REQUIRED ACTIONS —
1: Render this sentence from the Easy Rider essay below in Spanish: "That almost sounds absurd but I felt that way that day."
2: Pick up the Easy Rider essay below after its last sentence and write the next part.

TEXT SEGMENT —

--- begin ---

Kim Morgan on Easy Rider

“When we were making the movie, we could feel the whole country burning up – Negroes, hippies, students. I meant to work this feeling into the symbols in the movie, like Captain America’s Great Chrome Bike – that beautiful machine covered with stars and stripes with all the money in the gas tank is America – and that any moment we can be shot off it – BOOM- explosion – that’s the end. At the start of the movie, Peter and I do a very American thing – we commit a crime, we go for the easy money. That’s one of the big problems with the country right now: everybody’s going for the easy money. Not just obvious, simple crimes, but big corporations committing corporate crimes.” – Dennis Hopper

I’m going to be hyperbolic. There’s a scene about 16 minutes into Dennis Hopper’s revolutionary counterculture classic and endlessly discussed Easy Rider that, to me, on a certain day, seemed so beautiful that I feel like it was among one of the loveliest moments in any movie I’d ever seen. That almost sounds absurd but I felt that way that day. And I’ve seen a lot of movies. Of course, this is a personal thing and not a definitive statement regarding all of cinema, nor how I feel on differing days – it’s individual and I change my mind. It’s even a bit mysterious to me. But the moment is something that goes beyond the picture itself, tapping into a memory or an impression of a memory and emotion that I am not even sure about. Why is this getting to me so much? Why is this so bittersweet? I love that this enigmatic stirring inside always, always happens when I watch the scene because I often think Easy Rider will feel overplayed – not overrated as some will say and I don’t agree with – but, overplayed, like “Led Zeppelin IV” (which is great, but I don’t often play “Stairway to Heaven” anymore) or the film’s title song itself, Steppenwolf’s “Born to Be Wild,” now so iconic and tied to the movie’s outlaws that it’s become easy shorthand for a kind of “Freedom Rock.” Or for all of those guys (and girls) who are really, really trying to get their motors running.  Head out on the highway. Looking for adventure. You know the song. Anyone who forgets how tragic Easy Rider is may feel nostalgic for the Steppenwolf anthem, and it’s almost like a manifesto, a proclamation. But how wild can one be? Will the world allow it? The picture’s opening, before the famous “take the world in a love embrace” kicks in, might cause pause. Phil Spector. Cocaine. LAX. This transaction, so brilliantly staged, with the overhead planes drowning out the sound, is ominous and mystifying and somehow very American in its specific weirdness. Here comes a tiny, dandy, man-child Spector in a Rolls Royce looking demented even if we didn’t have any information on him (most of us do, which carries the picture’s darkness even further). Steppenwolf’s “The Pusher” plays – “Well, now if I were the president of this land. You know, I’d declare total war on the Pusher Man.” I say goddamn.

--- end ---

Entries for locating text and elements —
--- begin ---

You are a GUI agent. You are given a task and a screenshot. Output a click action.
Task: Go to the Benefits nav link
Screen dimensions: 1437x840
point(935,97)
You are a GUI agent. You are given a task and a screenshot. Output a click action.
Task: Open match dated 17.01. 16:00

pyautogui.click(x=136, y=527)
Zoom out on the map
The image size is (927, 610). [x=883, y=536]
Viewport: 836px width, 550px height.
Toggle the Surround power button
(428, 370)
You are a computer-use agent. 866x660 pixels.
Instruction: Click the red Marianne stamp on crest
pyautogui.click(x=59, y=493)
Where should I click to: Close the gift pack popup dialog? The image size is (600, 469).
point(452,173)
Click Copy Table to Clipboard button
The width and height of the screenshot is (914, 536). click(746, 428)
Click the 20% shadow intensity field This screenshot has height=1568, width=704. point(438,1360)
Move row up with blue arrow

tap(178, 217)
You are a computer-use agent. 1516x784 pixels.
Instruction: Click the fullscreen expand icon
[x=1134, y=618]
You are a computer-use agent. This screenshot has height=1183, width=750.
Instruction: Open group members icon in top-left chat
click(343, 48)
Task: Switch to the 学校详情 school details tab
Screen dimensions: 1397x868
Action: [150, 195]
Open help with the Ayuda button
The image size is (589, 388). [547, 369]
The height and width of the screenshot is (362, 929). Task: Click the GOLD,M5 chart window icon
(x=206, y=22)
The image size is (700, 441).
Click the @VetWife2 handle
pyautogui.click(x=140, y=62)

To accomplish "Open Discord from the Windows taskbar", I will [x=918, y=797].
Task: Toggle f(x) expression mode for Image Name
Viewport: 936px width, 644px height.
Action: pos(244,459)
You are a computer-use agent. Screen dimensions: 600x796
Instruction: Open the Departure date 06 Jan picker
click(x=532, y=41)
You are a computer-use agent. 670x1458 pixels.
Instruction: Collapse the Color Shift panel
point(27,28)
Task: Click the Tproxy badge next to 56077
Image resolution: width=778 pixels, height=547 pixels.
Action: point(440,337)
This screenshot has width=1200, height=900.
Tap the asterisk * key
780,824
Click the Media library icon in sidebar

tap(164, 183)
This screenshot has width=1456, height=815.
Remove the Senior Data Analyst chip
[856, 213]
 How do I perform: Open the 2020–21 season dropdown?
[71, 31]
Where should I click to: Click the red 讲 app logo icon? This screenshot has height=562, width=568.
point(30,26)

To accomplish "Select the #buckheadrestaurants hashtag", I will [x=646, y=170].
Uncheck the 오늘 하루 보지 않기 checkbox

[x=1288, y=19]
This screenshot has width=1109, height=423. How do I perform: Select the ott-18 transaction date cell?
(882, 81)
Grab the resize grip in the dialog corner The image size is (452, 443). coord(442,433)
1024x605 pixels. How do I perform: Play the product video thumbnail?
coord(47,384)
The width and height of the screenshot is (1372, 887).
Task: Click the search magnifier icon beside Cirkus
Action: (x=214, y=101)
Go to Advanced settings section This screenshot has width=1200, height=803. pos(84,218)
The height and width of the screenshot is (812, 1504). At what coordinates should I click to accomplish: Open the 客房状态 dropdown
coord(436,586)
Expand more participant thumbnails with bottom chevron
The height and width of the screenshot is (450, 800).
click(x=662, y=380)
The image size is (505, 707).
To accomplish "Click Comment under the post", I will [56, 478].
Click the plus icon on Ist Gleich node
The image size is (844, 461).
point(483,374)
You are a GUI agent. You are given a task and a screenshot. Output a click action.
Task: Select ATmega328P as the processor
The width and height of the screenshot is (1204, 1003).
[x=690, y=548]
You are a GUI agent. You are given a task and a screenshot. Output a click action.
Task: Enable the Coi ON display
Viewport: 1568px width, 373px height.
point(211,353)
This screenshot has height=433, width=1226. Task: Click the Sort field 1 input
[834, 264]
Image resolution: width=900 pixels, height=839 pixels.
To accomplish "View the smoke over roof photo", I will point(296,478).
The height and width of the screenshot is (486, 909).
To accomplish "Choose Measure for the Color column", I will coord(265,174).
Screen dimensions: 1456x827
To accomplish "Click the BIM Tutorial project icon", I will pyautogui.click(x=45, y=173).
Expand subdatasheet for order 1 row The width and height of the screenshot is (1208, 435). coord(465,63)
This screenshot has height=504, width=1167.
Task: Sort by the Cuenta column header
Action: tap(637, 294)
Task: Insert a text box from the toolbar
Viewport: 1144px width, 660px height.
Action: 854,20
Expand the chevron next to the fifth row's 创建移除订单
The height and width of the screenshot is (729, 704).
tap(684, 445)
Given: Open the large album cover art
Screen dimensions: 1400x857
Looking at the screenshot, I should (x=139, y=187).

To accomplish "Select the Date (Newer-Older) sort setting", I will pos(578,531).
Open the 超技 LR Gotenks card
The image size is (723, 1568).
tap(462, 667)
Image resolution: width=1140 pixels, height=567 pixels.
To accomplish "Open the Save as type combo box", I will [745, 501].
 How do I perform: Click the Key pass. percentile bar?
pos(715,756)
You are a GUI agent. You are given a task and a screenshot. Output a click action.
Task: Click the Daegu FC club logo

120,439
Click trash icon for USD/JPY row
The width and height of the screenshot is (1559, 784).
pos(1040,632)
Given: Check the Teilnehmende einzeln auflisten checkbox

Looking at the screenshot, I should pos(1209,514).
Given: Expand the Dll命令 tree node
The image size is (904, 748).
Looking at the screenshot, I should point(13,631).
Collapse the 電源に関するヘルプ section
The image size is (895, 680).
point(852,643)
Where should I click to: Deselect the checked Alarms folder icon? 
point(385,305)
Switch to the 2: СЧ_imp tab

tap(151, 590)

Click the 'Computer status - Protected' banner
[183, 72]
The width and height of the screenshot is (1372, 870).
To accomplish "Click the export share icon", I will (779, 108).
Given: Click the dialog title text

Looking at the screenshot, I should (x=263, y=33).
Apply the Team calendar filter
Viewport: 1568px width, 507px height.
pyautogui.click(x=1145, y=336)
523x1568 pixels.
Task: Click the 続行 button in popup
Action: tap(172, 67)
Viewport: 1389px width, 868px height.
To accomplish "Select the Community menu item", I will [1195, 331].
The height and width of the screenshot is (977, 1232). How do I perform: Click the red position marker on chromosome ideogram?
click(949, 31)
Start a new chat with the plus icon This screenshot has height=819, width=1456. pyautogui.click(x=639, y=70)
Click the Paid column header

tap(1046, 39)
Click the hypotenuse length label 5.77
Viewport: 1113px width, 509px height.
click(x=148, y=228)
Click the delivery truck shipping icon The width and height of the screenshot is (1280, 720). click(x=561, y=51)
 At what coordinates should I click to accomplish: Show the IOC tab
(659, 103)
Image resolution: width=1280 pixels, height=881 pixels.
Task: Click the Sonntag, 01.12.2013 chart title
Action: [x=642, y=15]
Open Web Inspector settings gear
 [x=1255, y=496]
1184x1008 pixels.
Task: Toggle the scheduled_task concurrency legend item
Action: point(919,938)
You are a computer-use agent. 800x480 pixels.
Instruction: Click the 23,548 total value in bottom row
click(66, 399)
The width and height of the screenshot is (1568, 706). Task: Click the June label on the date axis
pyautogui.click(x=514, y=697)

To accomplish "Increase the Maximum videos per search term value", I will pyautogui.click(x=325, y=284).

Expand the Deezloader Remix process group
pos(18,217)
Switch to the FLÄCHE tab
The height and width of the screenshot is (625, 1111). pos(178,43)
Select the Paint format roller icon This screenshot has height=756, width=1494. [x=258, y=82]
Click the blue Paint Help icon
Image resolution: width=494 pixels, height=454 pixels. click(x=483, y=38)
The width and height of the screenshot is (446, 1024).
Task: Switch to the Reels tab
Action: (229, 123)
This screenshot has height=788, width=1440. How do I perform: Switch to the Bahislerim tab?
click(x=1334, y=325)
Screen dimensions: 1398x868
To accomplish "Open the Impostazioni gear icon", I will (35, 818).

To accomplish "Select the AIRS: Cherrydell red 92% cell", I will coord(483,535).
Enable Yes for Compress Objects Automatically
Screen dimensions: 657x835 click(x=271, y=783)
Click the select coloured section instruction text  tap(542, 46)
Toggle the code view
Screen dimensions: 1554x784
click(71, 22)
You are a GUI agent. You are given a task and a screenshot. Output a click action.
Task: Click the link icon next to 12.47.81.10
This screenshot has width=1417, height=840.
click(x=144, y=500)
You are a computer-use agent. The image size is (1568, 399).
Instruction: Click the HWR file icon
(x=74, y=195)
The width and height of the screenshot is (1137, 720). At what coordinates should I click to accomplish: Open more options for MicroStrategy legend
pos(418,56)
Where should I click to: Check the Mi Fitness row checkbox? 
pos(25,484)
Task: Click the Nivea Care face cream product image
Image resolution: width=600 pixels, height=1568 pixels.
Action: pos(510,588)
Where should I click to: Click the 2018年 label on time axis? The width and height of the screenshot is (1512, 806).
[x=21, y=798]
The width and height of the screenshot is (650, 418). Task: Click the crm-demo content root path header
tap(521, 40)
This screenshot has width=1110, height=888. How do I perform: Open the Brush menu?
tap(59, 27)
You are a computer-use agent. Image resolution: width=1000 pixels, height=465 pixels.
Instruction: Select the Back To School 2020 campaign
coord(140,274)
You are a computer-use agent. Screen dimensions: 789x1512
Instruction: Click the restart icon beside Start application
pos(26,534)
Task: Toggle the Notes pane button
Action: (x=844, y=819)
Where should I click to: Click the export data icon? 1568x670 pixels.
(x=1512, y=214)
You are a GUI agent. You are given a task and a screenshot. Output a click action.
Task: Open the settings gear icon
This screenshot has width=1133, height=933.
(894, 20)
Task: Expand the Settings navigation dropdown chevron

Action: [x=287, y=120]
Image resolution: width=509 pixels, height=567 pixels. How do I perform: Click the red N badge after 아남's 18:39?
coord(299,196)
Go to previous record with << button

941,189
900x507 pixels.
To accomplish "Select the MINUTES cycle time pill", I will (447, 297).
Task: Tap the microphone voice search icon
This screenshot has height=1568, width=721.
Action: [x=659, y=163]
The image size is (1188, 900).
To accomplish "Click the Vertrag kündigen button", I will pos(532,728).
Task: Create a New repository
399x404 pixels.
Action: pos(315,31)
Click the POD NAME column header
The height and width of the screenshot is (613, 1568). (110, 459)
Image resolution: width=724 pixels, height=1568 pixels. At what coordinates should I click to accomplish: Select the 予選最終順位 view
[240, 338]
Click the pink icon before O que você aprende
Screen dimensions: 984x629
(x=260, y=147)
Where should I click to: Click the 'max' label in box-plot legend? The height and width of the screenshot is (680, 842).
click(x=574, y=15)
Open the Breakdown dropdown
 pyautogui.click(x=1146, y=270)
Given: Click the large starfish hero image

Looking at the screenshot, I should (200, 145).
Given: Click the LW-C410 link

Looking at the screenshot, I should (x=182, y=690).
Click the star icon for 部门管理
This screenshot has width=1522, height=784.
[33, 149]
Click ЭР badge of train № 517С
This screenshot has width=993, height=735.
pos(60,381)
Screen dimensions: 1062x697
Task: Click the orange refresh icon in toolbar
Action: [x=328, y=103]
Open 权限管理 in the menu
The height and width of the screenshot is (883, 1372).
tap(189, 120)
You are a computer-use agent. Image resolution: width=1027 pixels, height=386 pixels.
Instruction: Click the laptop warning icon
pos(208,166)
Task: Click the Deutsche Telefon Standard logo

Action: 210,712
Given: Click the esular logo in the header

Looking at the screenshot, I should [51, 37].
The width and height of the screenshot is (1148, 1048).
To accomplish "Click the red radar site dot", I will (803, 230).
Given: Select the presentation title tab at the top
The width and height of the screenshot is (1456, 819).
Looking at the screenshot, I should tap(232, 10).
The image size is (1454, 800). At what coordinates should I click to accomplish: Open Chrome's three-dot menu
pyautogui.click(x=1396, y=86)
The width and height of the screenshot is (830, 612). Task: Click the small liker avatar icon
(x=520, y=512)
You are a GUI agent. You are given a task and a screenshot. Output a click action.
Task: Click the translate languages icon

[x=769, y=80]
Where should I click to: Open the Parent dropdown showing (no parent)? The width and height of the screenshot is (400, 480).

--- end ---

TASK RESULTS —
1: Eso casi suena absurdo, pero así me sentí ese día.

2:
Easy Rider


Goddamn indeed – right away from that Spector detail, the picture hooks me and I realize, it’s going to hold up. And I’ve not gotten to the scene 16 minutes in. From when I first rented the movie as a teenager, and to the few subsequent viewings after, with long gaps in between (do I really need to see Easy Rider again?), to recently re-watching it, the movie grew more complex and sad to me. And beautiful. And, this might sound strange, but it also felt permeated with a kind of panic that seeped into my nervous system – about life, something almost intangible. Feelings that go beyond all of the books I’ve read detailing the production history, or the politics of the era, or the glowing pieces or take-down essays or arguments about which movie was more revolutionary at the time, or anything about co-writer, the great Terry Southern (with Hopper and Fonda) or the craziness of the shoot (which is all important to read, and to know, and fascinating – here’s a making of, “Shaking the Cage,” and here’s Peter Biskind’s “Easy Riders, Raging Bulls”).

But the picture’s poignancy and even dread – it stayed with me this last viewing. With the lyrical cinematography by Laszlo Kovacs and Fonda’s melancholic performance next to Hopper’s brashness and dangerous goofiness, if you’re in a certain mood (or, rather, if I am) you feel what Fonda might be feeling the entire movie, and you extend it onward, to today. I feel like something is slipping away, year by year, and you sense they perceive it – the beauty of the country, the small towns that aren’t always so nice but at least they are there (no Walmart), trekking through the mountains and the desert and we better be able to continue doing so, and there’s the idea of personal freedom. It almost seems cliché to talk about freedom when it comes to Easy Rider, but there’s a reason the desire for freedom is so universal – because in different ways, we all want it – all of it, or at least in small moments. Jack Nicholson’s famous speech to Fonda’s Wyatt (a.k.a. Captain America) and Hopper’s Billy feels as relevant now as it did then. As George Hanson, Nicholson’s charmingly played alcoholic ACLU lawyer says to Billy:

George Hanson: They’re not scared of you. They’re scared of what you represent to ’em.

Billy: Hey, man. All we represent to them, man, is somebody who needs a haircut.

George Hanson: Oh, no. What you represent to them is freedom.

Billy: What the hell is wrong with freedom? That’s what it’s all about.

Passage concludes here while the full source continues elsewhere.